§ **Exercise brief**
Copy the material word for word, starting at the line that contains "Switch to the Dedicated Static IP tab" and continuing to the end of the material. Omit the pictures.

§ **Dataset extract**
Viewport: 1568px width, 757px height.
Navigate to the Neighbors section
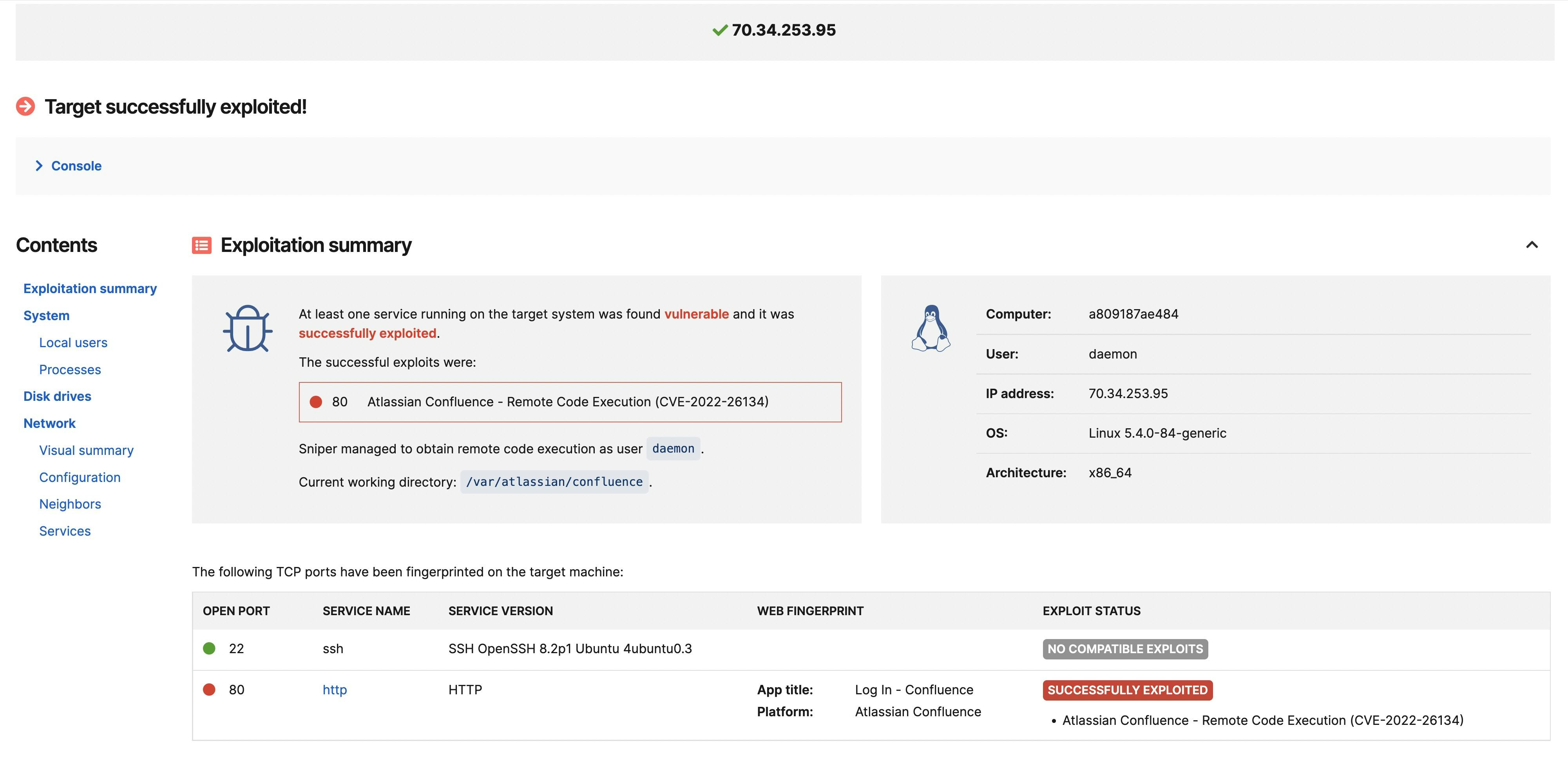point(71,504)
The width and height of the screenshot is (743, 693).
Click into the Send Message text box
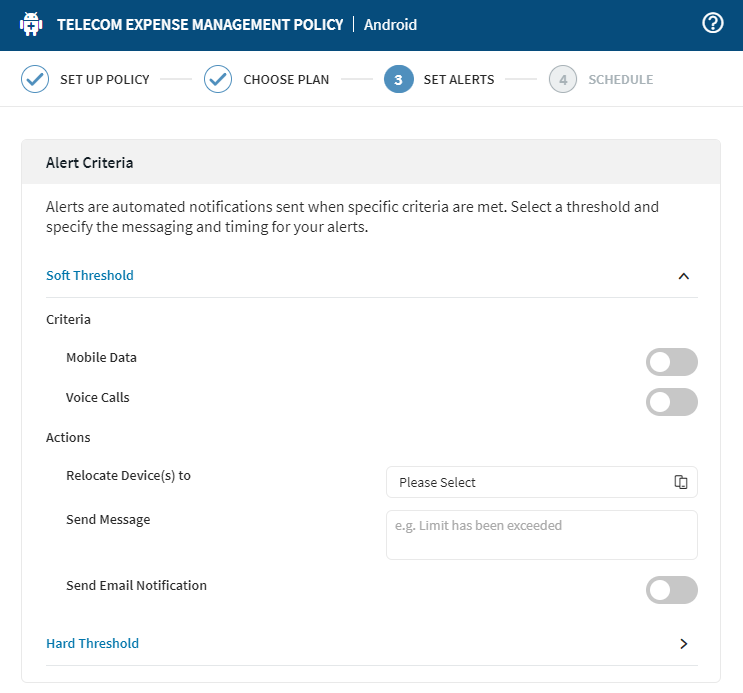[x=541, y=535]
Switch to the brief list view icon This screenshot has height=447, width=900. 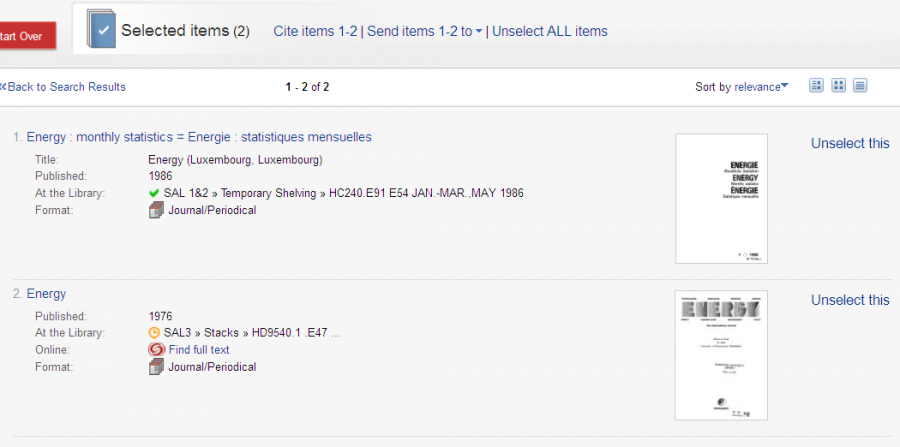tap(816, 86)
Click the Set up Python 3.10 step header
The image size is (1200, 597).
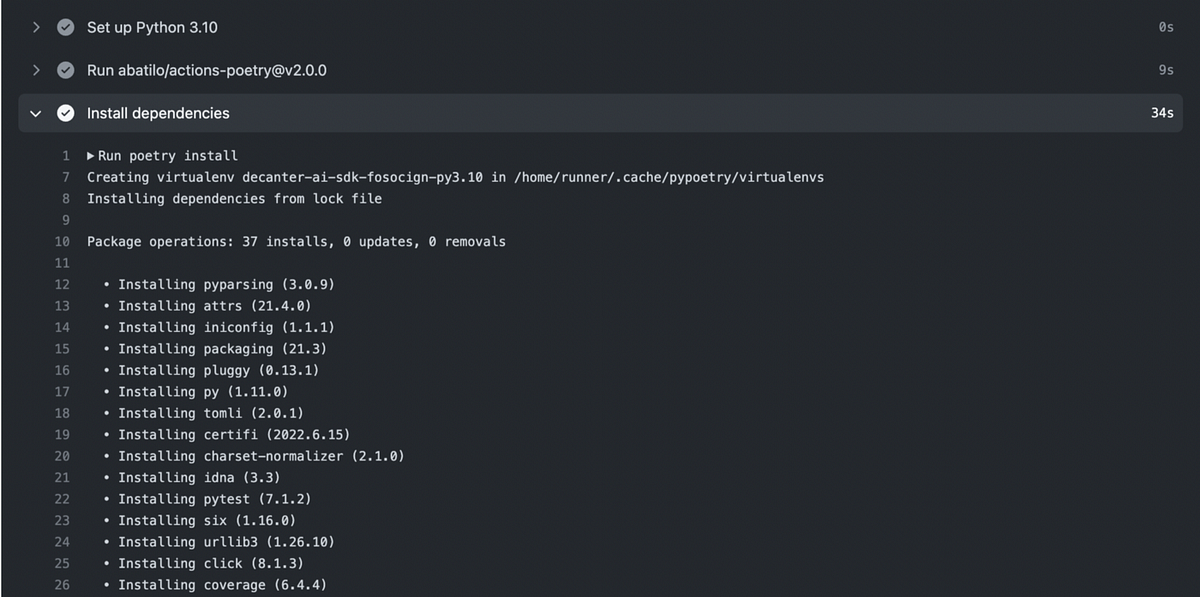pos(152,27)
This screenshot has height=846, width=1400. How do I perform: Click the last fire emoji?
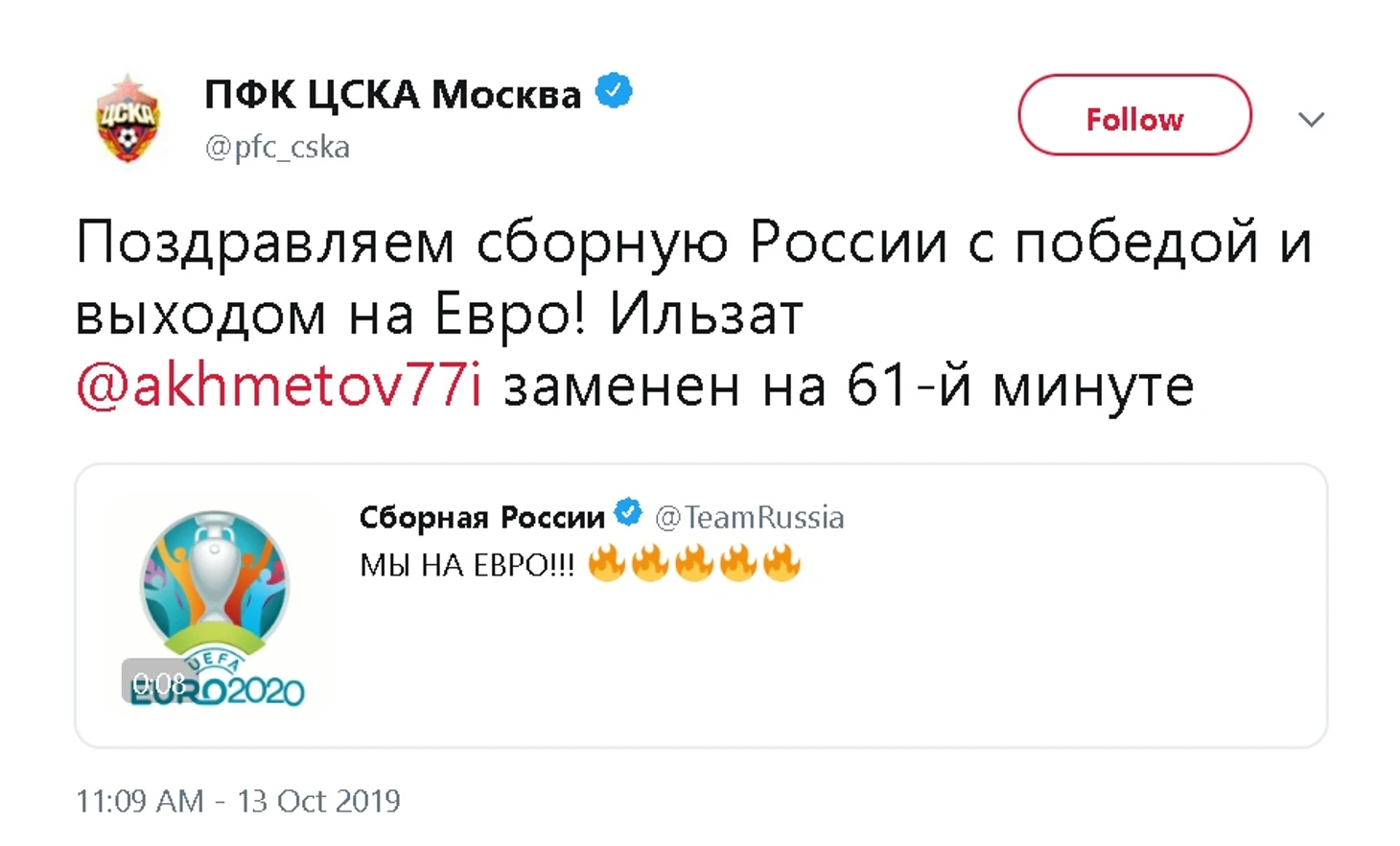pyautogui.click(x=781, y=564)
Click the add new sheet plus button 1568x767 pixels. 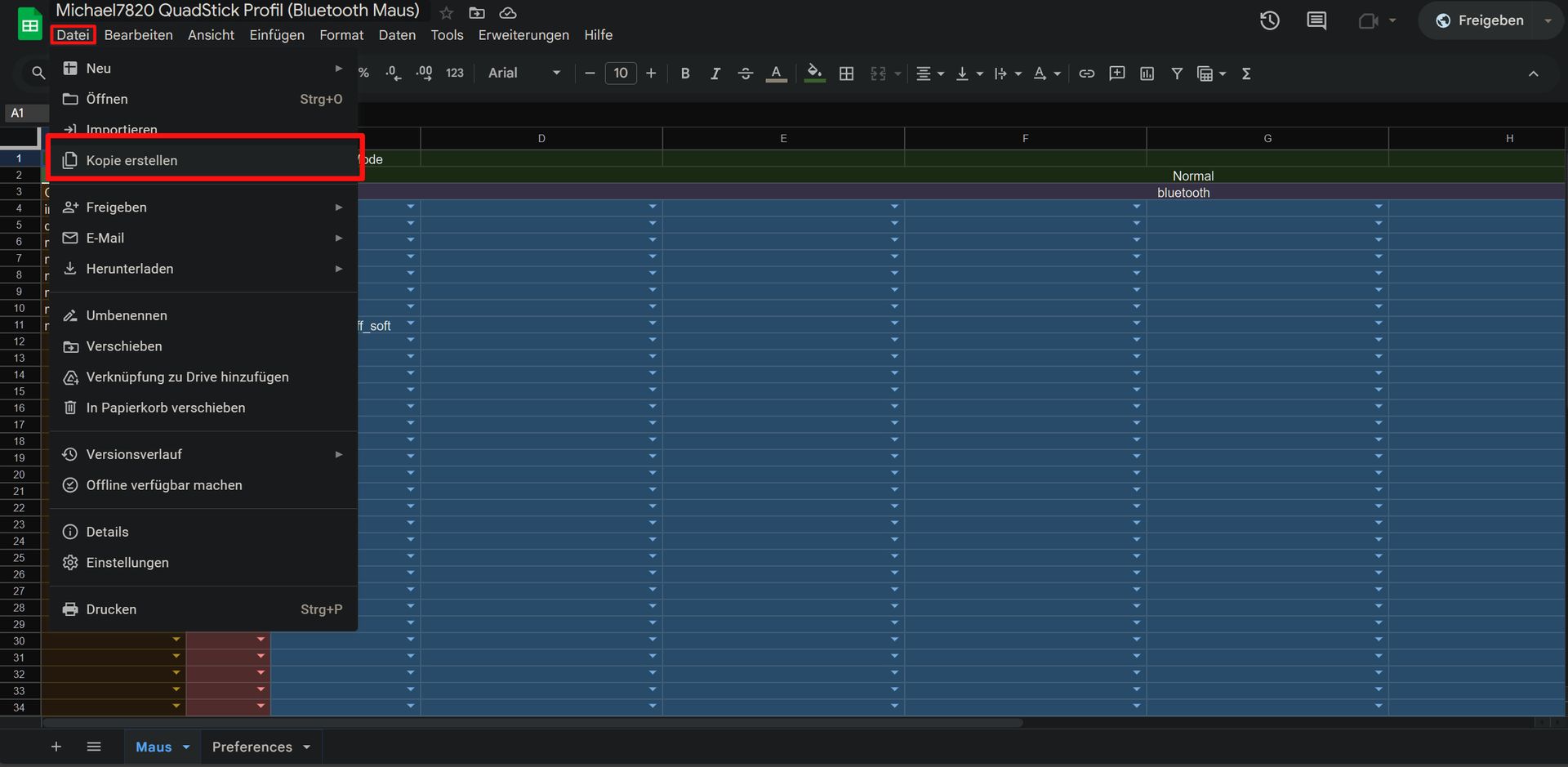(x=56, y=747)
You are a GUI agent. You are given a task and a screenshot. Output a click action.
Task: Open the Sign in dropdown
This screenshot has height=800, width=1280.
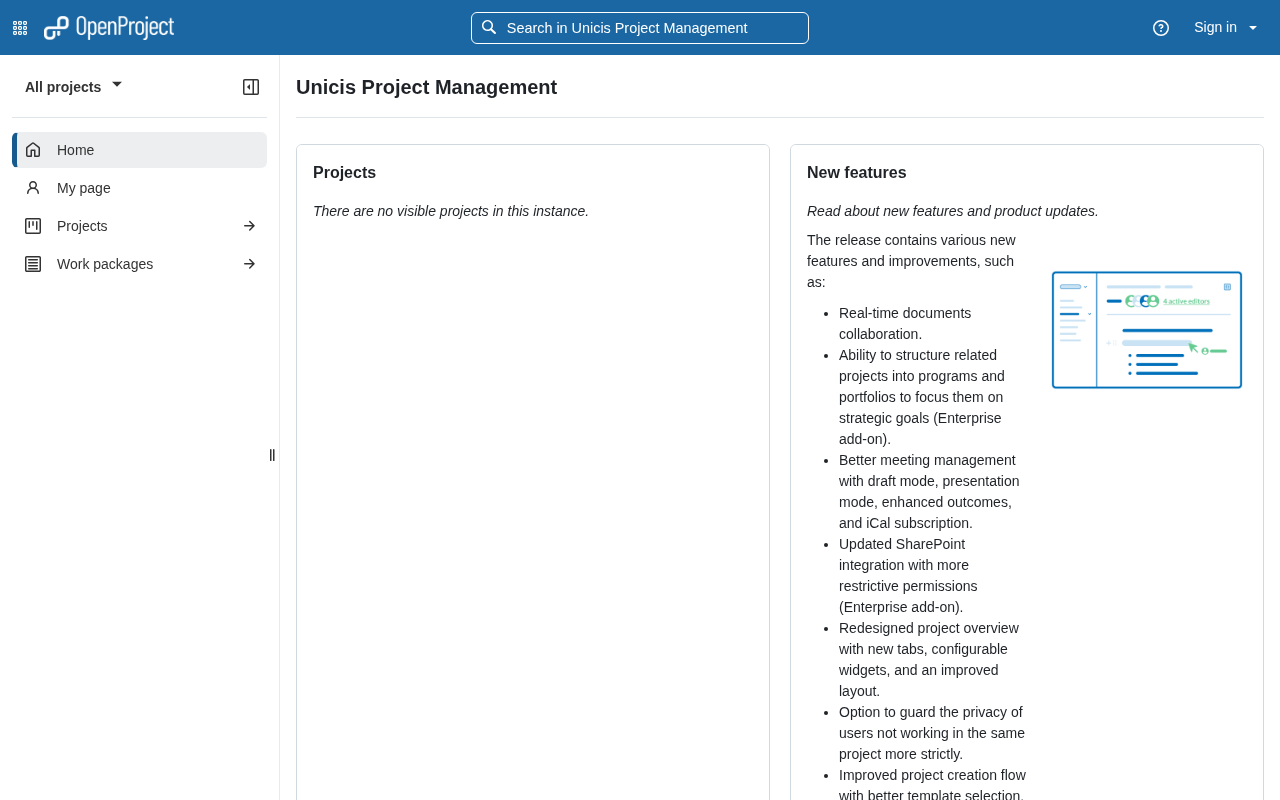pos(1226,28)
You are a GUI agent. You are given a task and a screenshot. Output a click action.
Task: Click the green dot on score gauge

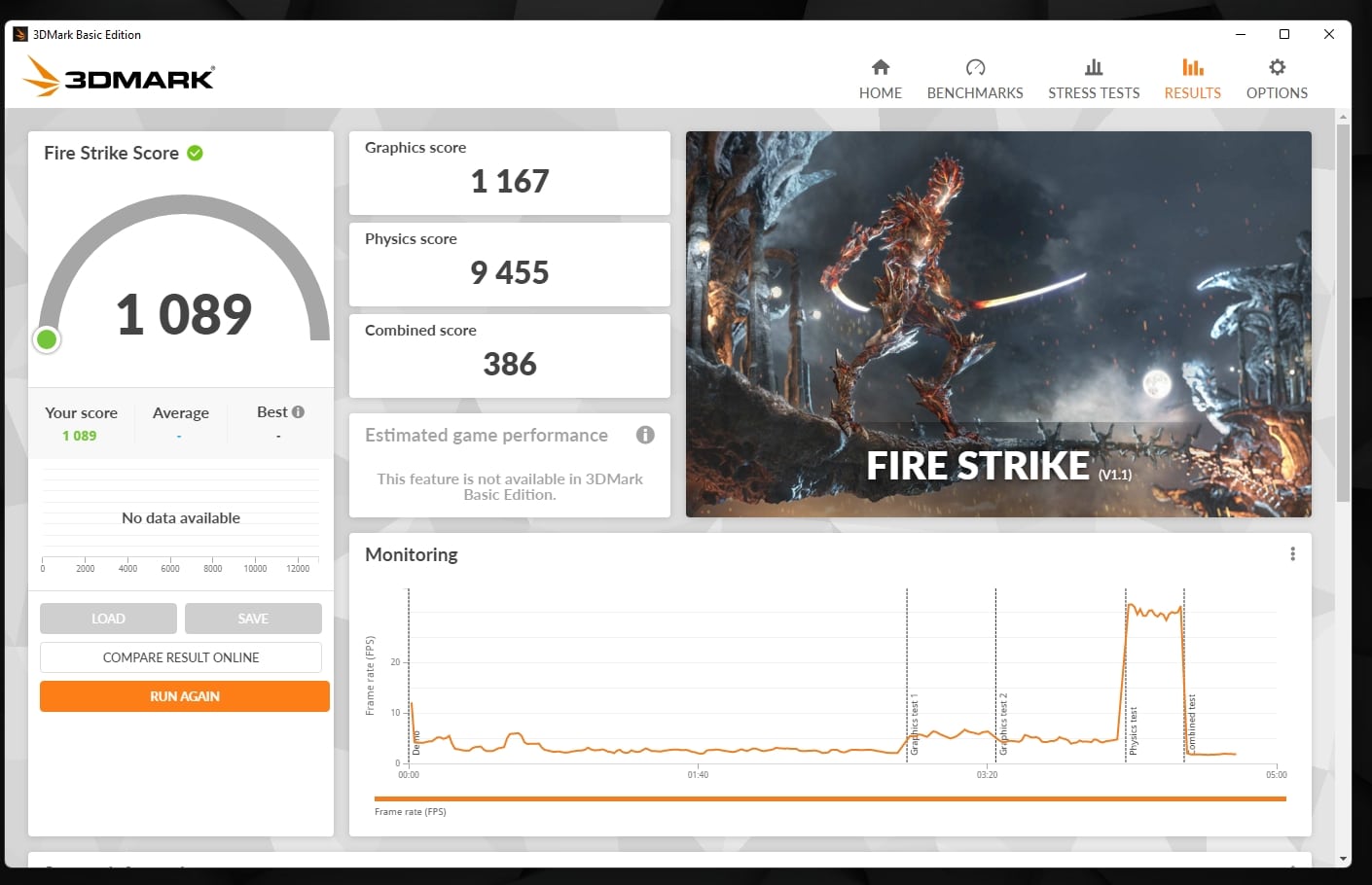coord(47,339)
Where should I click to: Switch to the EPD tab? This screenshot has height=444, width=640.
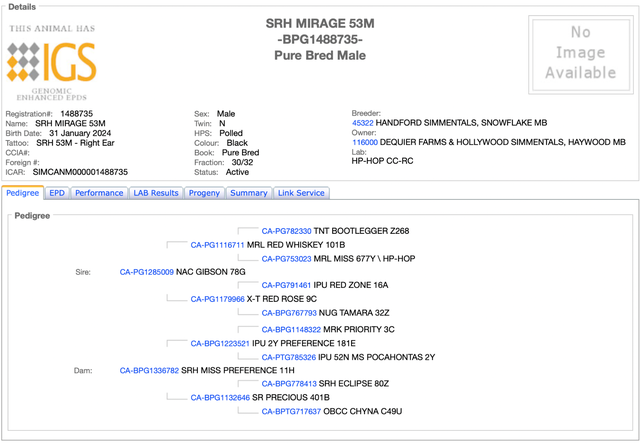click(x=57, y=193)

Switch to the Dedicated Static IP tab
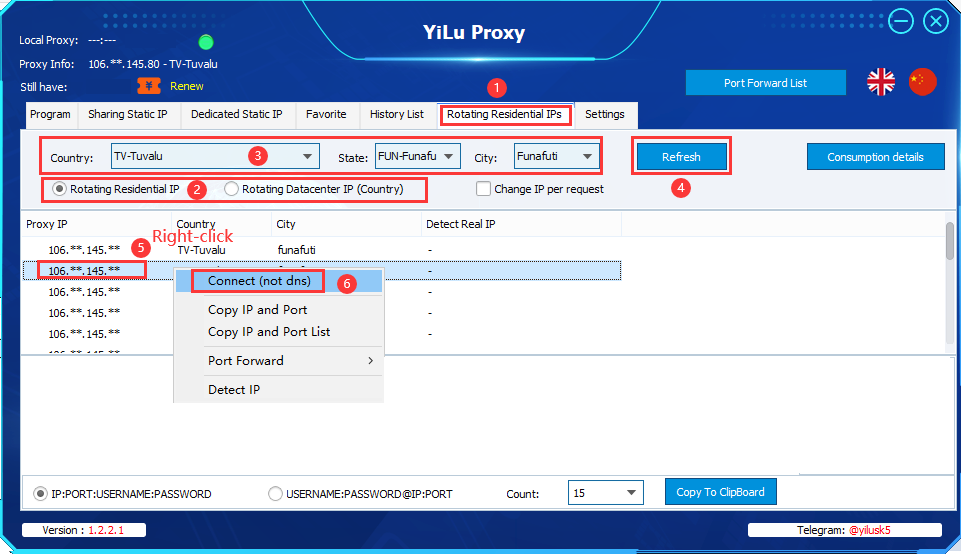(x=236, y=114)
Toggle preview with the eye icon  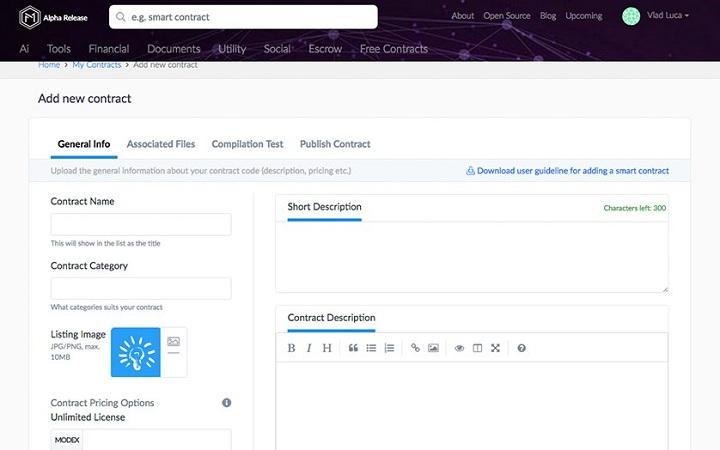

§ **Correct answer**
Switch to the Dedicated Static IP tab
(x=236, y=114)
Toggle preview with the eye icon  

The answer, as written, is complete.